E’ infatti chiaro che in condizioni eccezionali come quelle scaturite dalla pandemia non si possa applicare semplicemente “la legge della giungla”, lasciando morire chi ne ha subito gli impatti maggiori, ma è altresì palese che i sussidi “a pioggia” protratti nel tempo sine die o gli aiuti indiscriminati non farebbero il bene della società nel lungo termine.
Partendo dal tema dei sussidi, infatti, chi scrive ha già da tempo osservato come “l’helycopter money” uccida il merito. Prendiamo ad esempio il caso di chi in passato ha avuto visione e ha investito per rendere il proprio modello di business omnichannel (dalle aziende, ai negozi, ai ristoranti). Questi soggetti si sono resi più resilienti e probabilmente ai tempi della pandemia, grazie a processi interni, di smart working, e/o di vendita digitali, sono sopravvissuti meglio di quelli che, per miopia o pigrizia, non hanno voluto percorrere tale strada (fatta di sacrifici economici, di competenze e di gite fuori porta rispetto alla propria comfort zone). Ora però emerge che chi ha sofferto è stato aiutato dall’intervento pubblico a prescindere e tanto quanto chi si è messo nelle condizioni di sopravvivere da solo grazie alla propria lungimiranza e ai propri investimenti, a questo punto in qualche modo “sviliti” dagli aiuti a pioggia. Per questo è corretto che nel prossimo futuro le banche operino una discriminazione attenta tra chi, se aiutato, può sopravvivere magari tornando a prosperare e chi, a prescindere dalla pandemia, non presentasse condizioni minime di sopravvivenza nel lungo periodo, non tanto per un sadico esercizio di distruzione creatrice ma perché un tessuto economico popolato da zombie non può rappresentare un viatico per una ripresa sostenibile.
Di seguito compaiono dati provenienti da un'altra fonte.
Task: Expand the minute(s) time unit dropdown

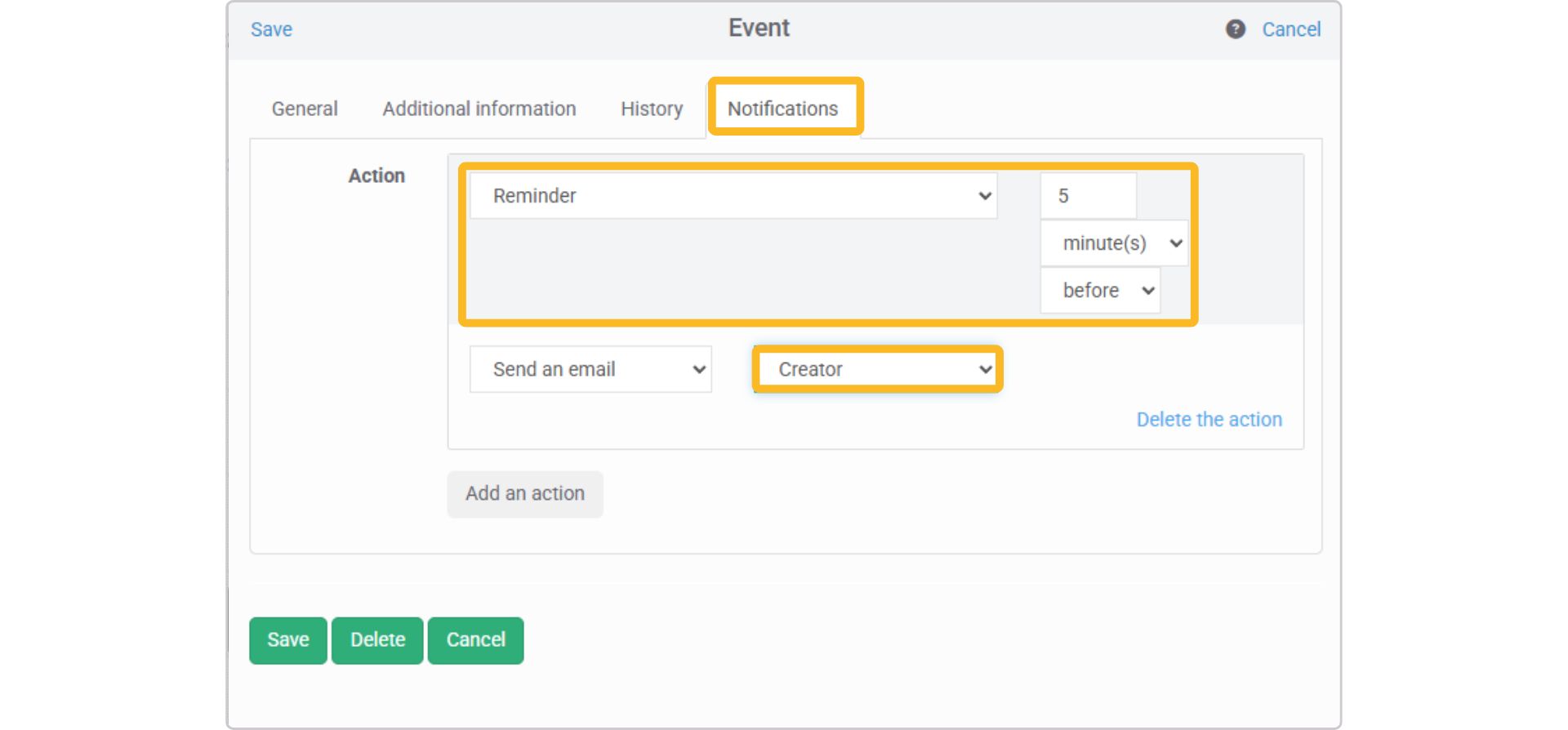Action: (1113, 243)

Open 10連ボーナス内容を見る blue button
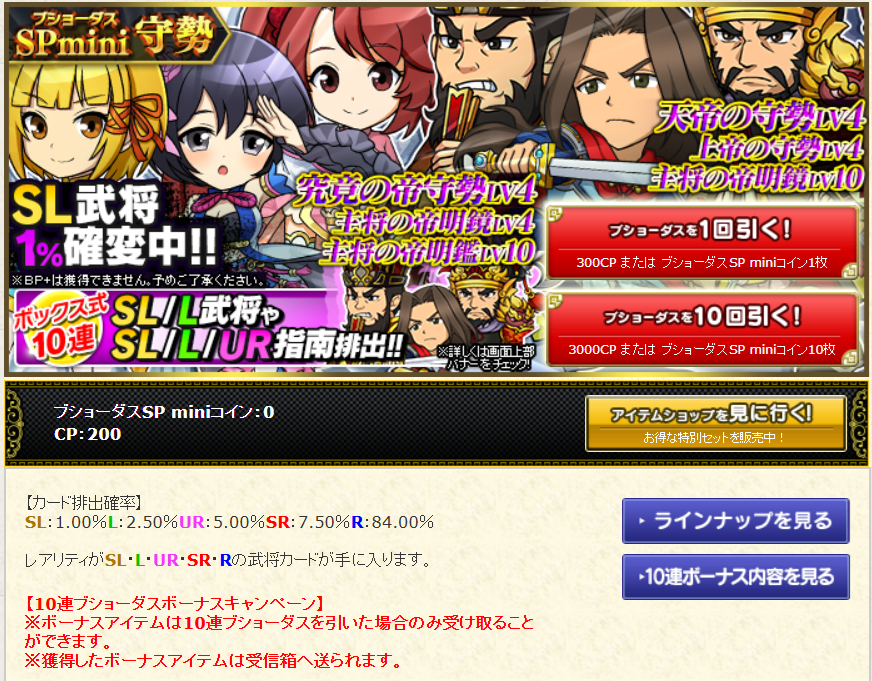point(736,577)
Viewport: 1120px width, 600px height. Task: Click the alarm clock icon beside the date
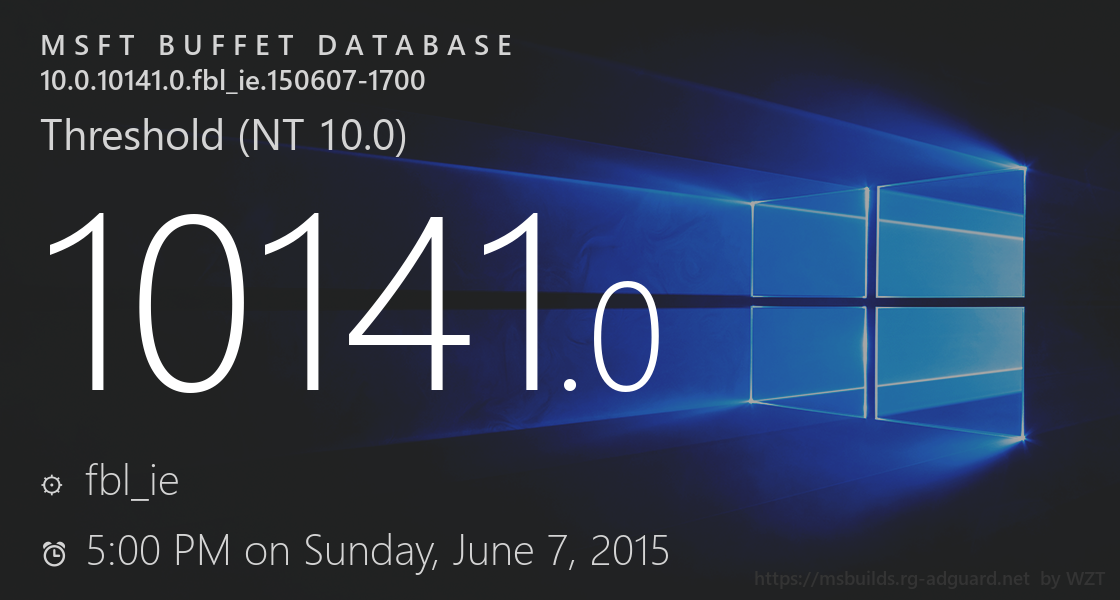pos(53,553)
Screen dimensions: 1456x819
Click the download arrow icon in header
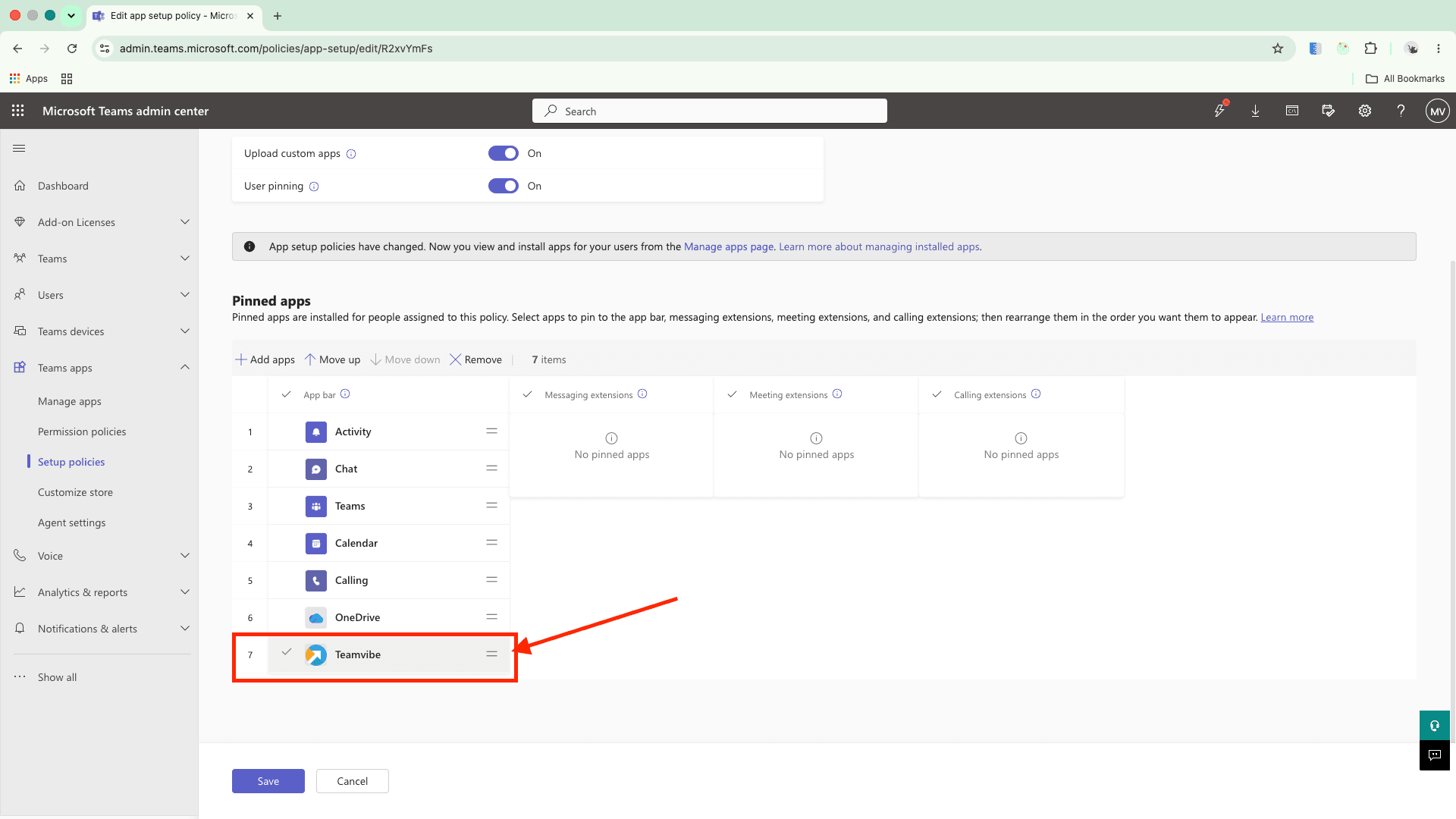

Merito e diritti acquisiti, premialità e deterrenza, resilienza e sussidio sono temi che stanno alla radice dell’economia comportamentale. Innescano attitudini virtuose, spingono l’innovazione e l’audacia, inibiscono comportamenti opportunistici e contribuiscono al miglioramento generale delle condizioni di vita della popolazione. Vanno maneggiati con cura ma non si può sottrarsi a profonde riflessioni in proposito quando si immagina la società del futuro, che si tratti di politiche del lavoro giovanile, di aziende private o di res publica.